PROBLEM TO WORK ON:
Reproduce word for word everything from the line that contains "How do I perform: Tick" down to the line that contains "click(x=450, y=112)", both of those lines included. Leave the pictures out of your answer.

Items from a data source
:::::

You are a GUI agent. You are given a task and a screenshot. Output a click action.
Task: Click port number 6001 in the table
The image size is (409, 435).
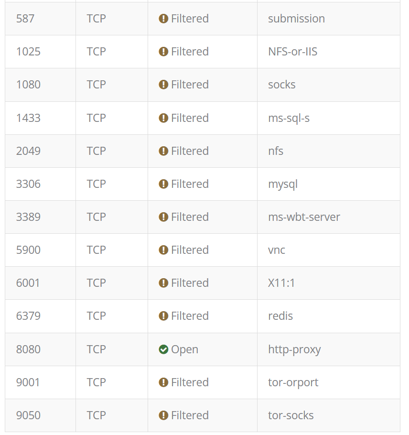click(28, 283)
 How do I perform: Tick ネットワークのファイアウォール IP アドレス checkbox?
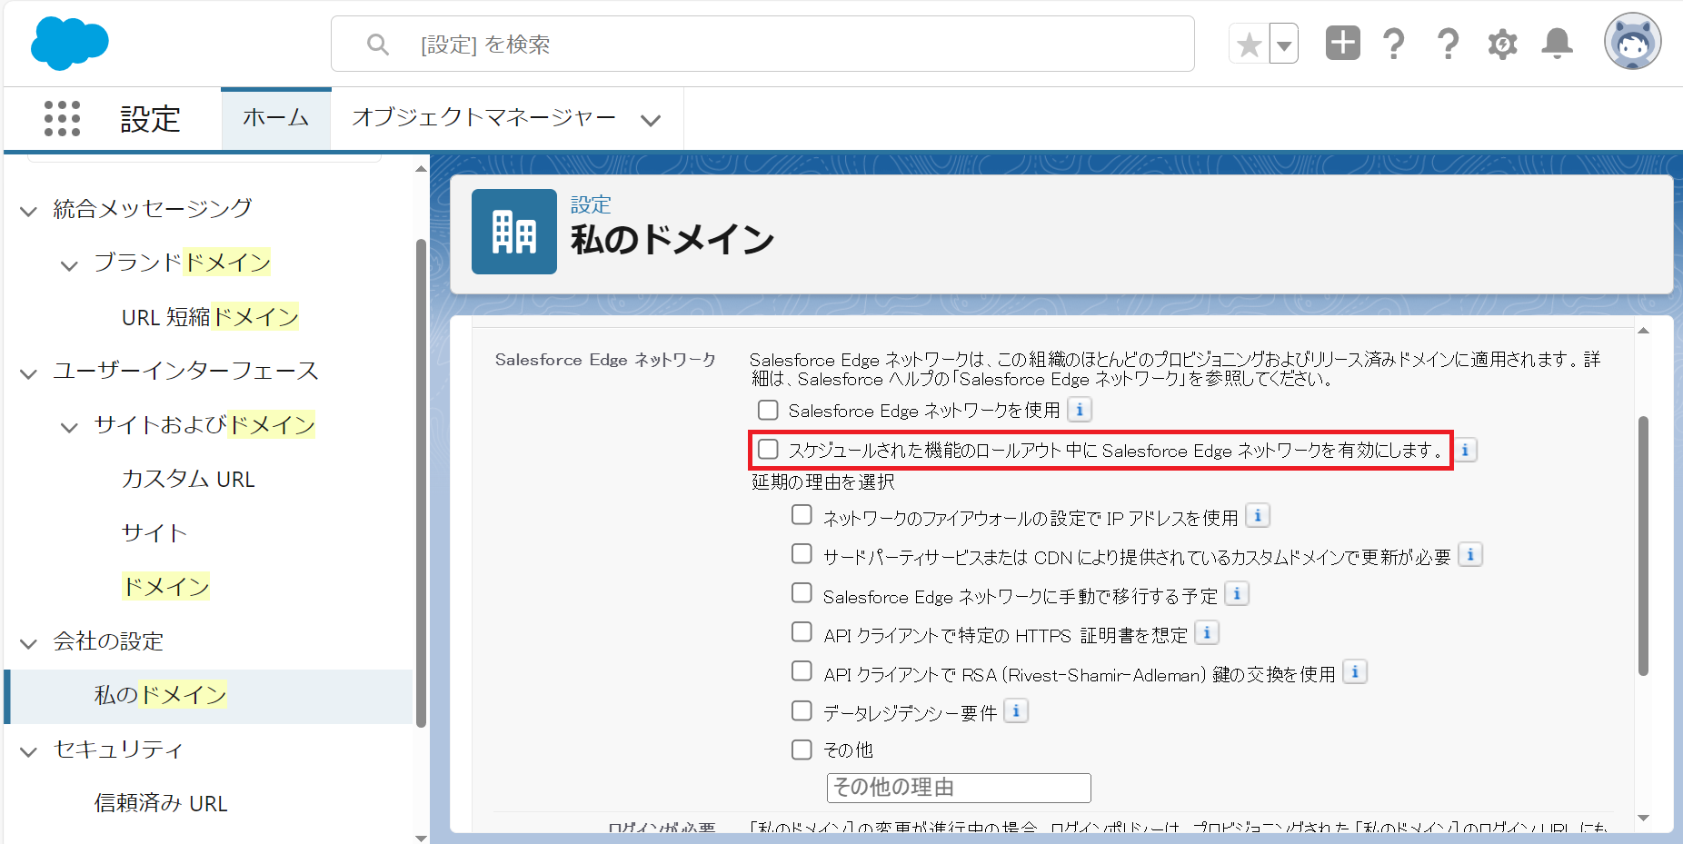tap(802, 515)
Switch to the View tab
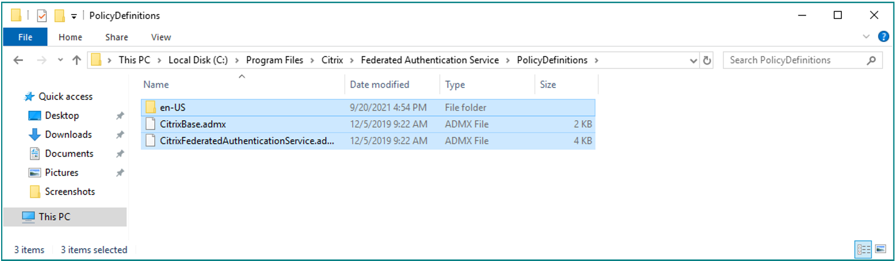The width and height of the screenshot is (895, 261). 161,37
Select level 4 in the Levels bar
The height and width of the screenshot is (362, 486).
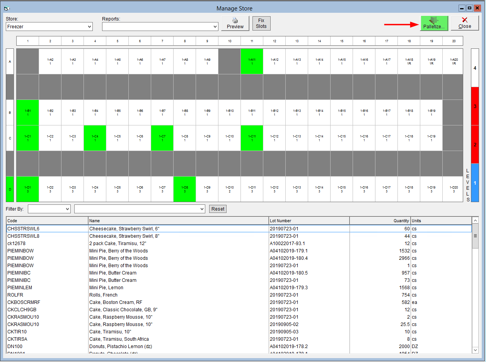point(475,68)
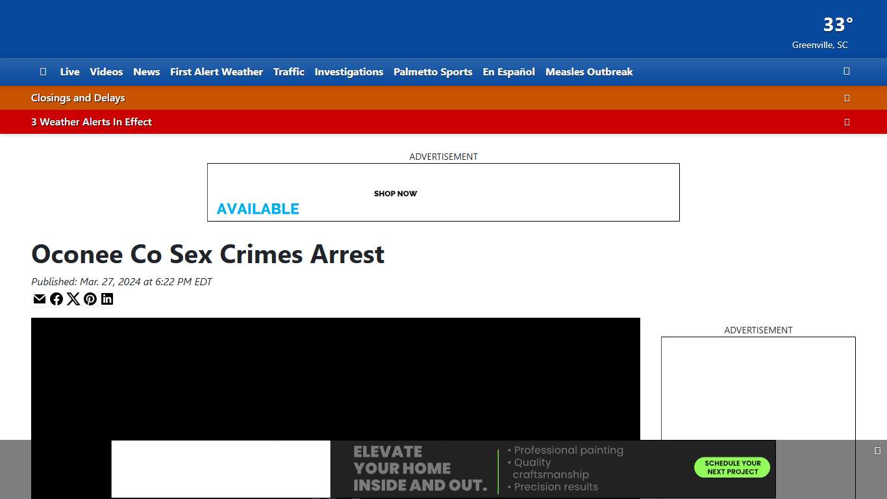Click the Pinterest share icon
The image size is (887, 499).
pyautogui.click(x=90, y=299)
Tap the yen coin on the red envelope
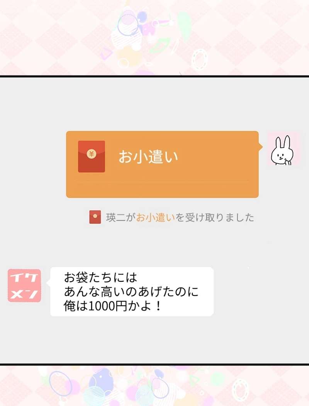 (92, 154)
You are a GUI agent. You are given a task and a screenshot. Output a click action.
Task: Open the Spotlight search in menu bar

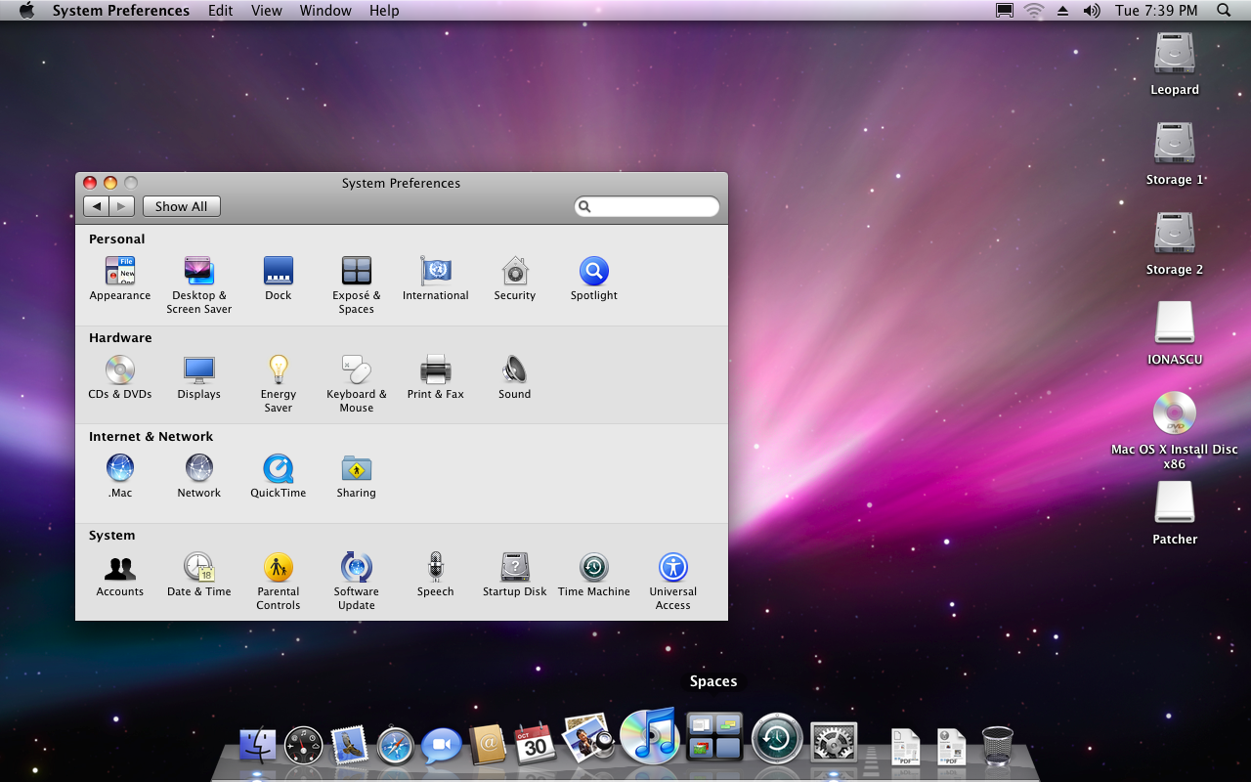coord(1224,11)

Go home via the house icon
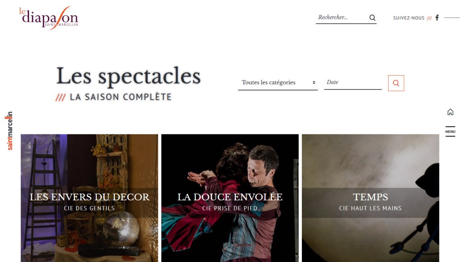click(x=450, y=112)
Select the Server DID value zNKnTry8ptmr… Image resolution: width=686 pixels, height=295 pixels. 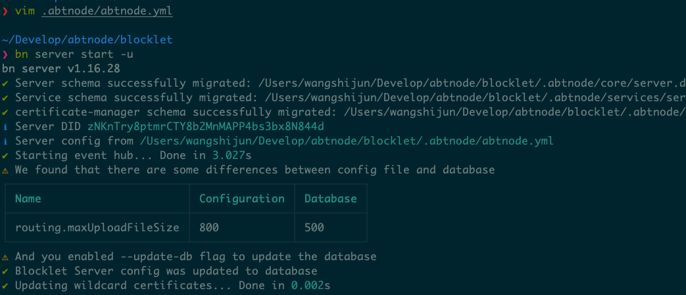(206, 127)
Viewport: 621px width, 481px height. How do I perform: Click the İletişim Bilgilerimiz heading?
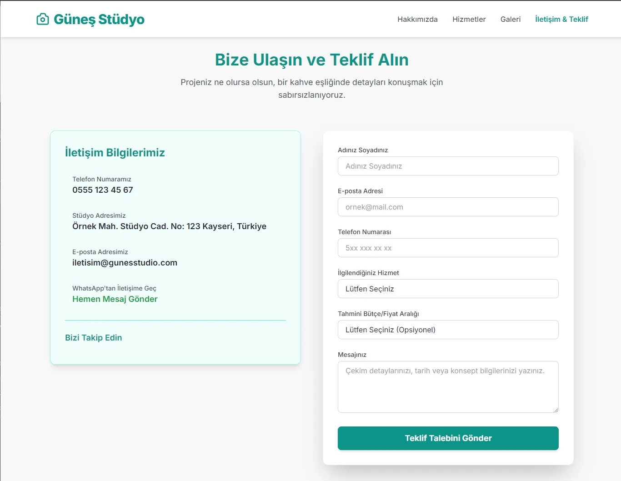[115, 153]
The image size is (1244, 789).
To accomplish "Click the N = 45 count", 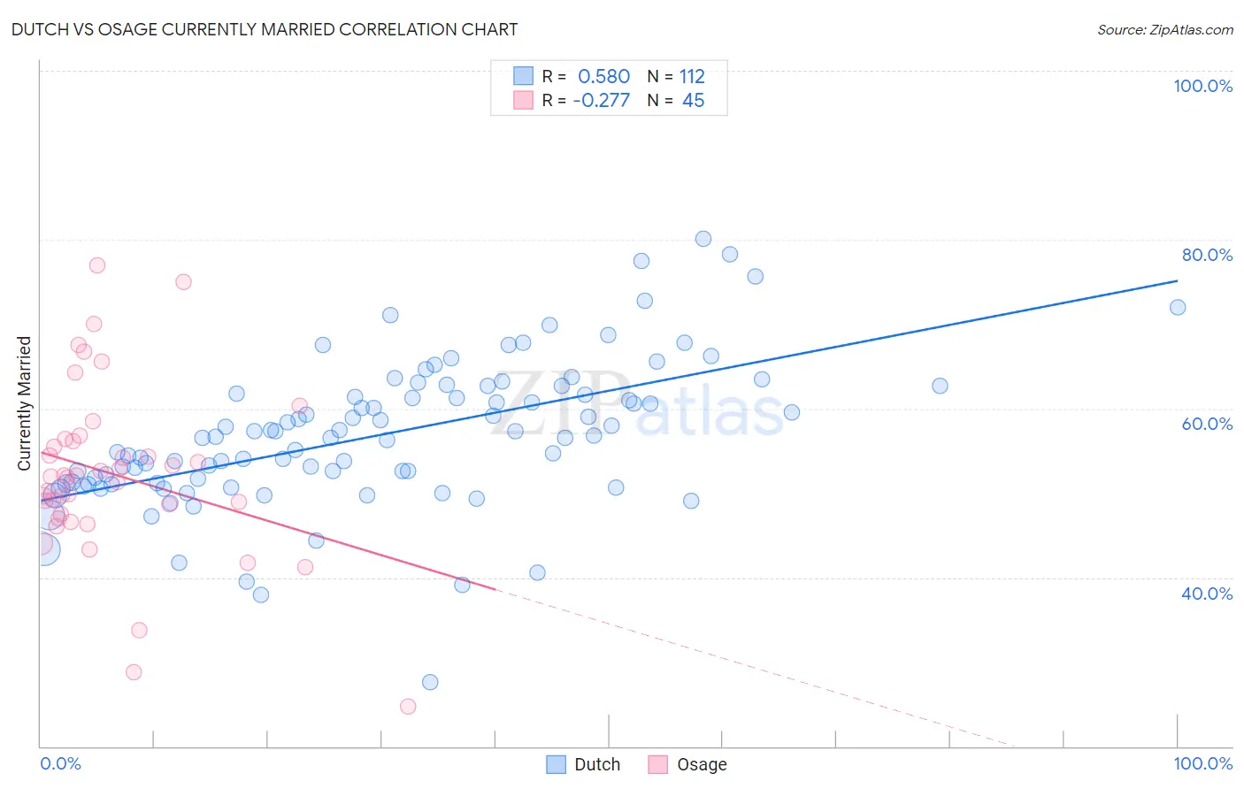I will click(x=676, y=100).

:::::

EXERCISE SOLUTION:
 How do I perform: Tick ネットワークのファイアウォール IP アドレス checkbox?
tap(802, 515)
Switch to the View tab
The width and height of the screenshot is (895, 261). 161,37
Select level 4 in the Levels bar
The height and width of the screenshot is (362, 486).
point(475,68)
Click the Pinterest share icon
The image size is (887, 499).
pyautogui.click(x=90, y=299)
Tap the yen coin on the red envelope
 (92, 154)
You are a GUI agent. You are given a task and a screenshot. Output a click action.
Task: Open the Spotlight search in menu bar

coord(1224,11)

Go home via the house icon
click(x=450, y=112)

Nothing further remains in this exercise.